B2B Payments

IoT Mergers Already Approaching $15B

The biggest names in technology are preparing for the Internet of Things revolution, from Samsung, which is planning an IoT-specific chip, to Facebook, which is exploring the launch of an IoT platform.

And there is good reason for this innovation. According to reports, businesses that are IoT-ready will be 10 percent more profitable than those that are not by 2025. The potential for financial gains in only a few years is vast.

But according to a new report, the potential for financial gains through the IoT is already evident. In 2015 alone, IoT-related merger and acquisition deals have accounted for nearly $15 billion.

The findings were released by 451 Research on Tuesday (May 12). So far, 39 Internet of Things-related companies have been acquired. The figures are impressive when compared to the whole of last year – itself a year that broke records – with 2014 seeing 62 IoT-related acquisitions, totaling $14.3 billion.

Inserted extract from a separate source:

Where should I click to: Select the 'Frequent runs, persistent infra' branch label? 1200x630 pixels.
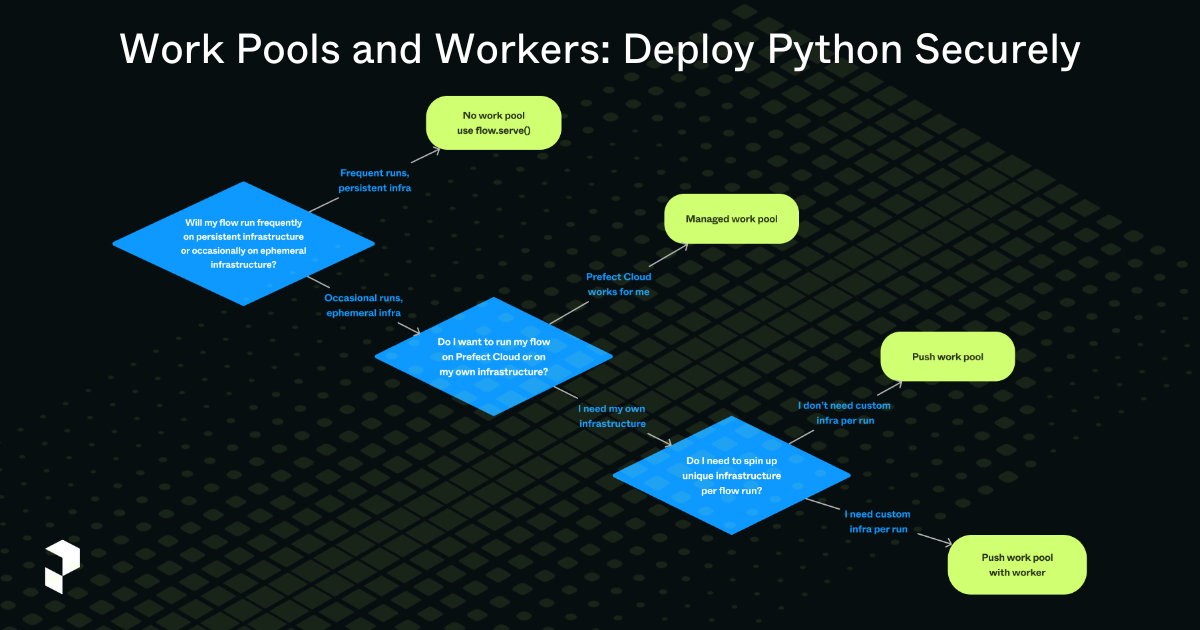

Between Jan. 1 and May 5 of 2012, there were only four IoT-related deals; the same period in 2013 saw just five, and in 2014 that period saw 14.

“While the Internet of Things is still in its infancy in terms of industry adoption, the deal-making accelerates unabated, and we see no end in site,” said 451 Research mobility team Vice President Brian Partridge. “The IT service and infrastructure leaders of the future will require broad and deep competencies in IoT, and those bets are being made now.”

According to researchers, businesses in the semiconductor industry have accounted for the bulk of these deals this year. Major conglomerates like Intel and ARM have each revealed new buyout plans this year, while NXP’s $11.8 billion buyout of Freescale Semiconductor holds the top spot for largest acquisition so far. Amazon and British Gas have also contributed to the record figures.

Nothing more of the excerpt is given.